EXERCISE AIM
Would you write out every record that follows exactly, with the pictures left out?

RAW DATA
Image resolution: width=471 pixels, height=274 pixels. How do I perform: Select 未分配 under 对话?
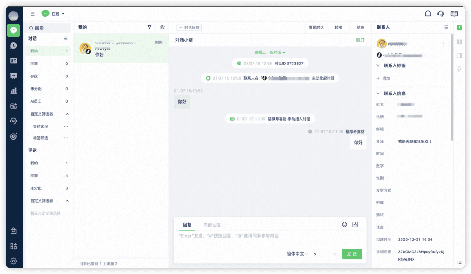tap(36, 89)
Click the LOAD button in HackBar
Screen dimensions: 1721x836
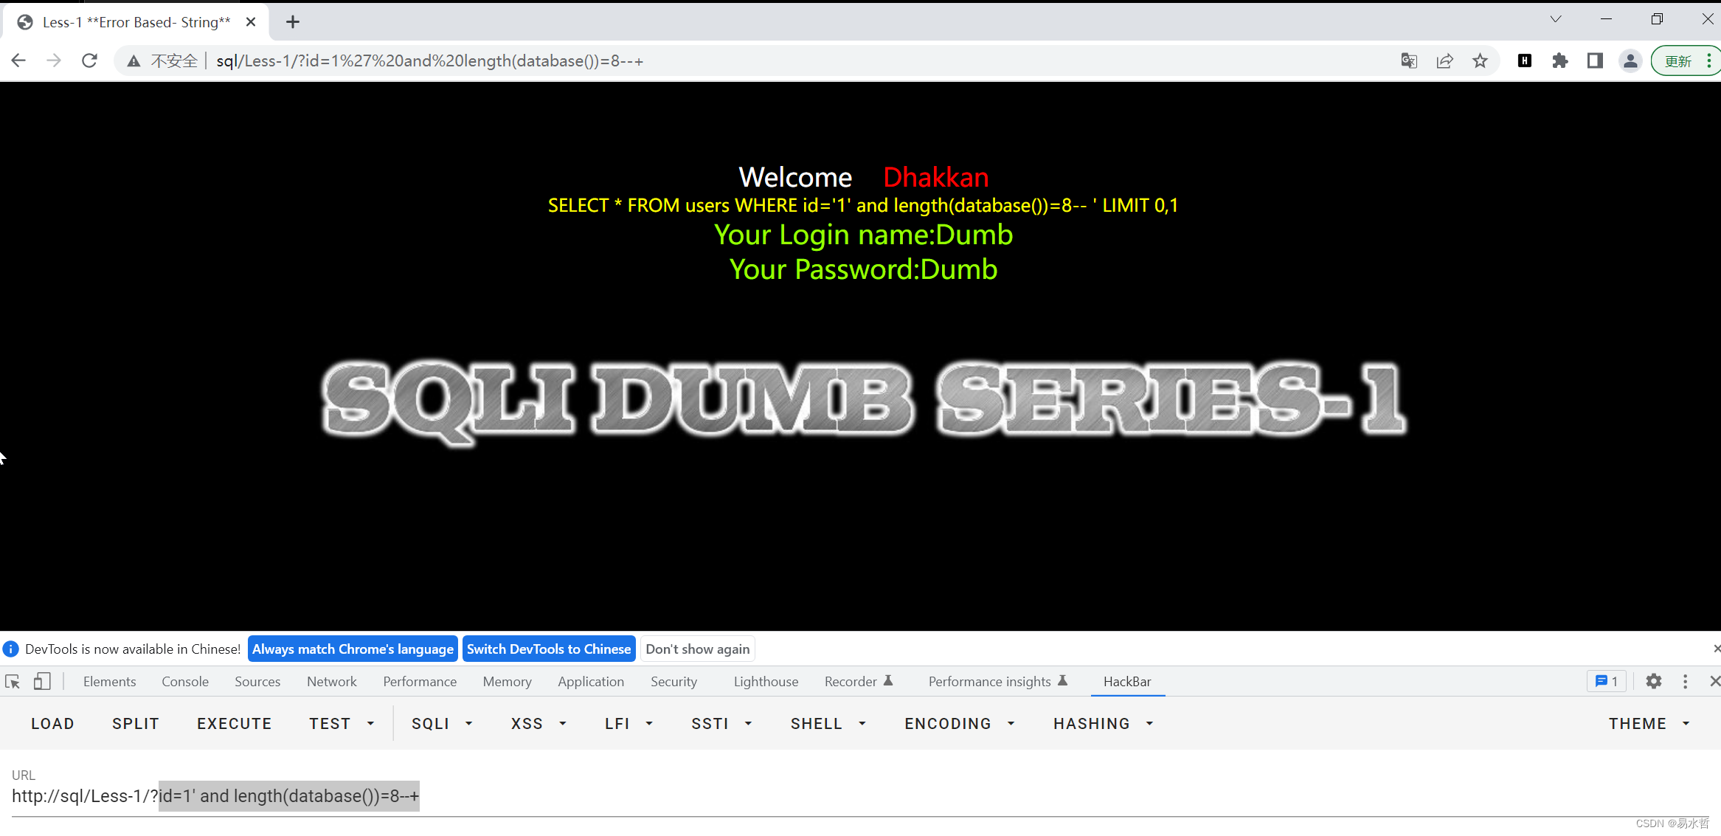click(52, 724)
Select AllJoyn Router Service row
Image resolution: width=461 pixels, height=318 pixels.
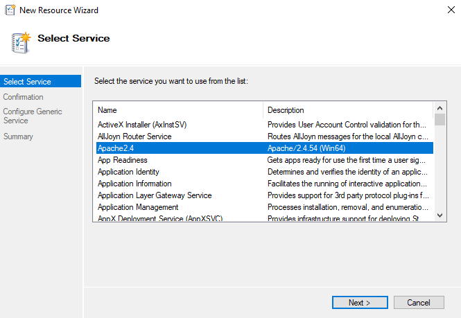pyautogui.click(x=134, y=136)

WRITTEN ANSWER
Image resolution: width=471 pixels, height=274 pixels. How do I perform: Select 未分配 under 对话?
tap(36, 89)
Click the LOAD button in HackBar
Screen dimensions: 1721x836
click(52, 724)
Select AllJoyn Router Service row
Image resolution: width=461 pixels, height=318 pixels.
pyautogui.click(x=134, y=136)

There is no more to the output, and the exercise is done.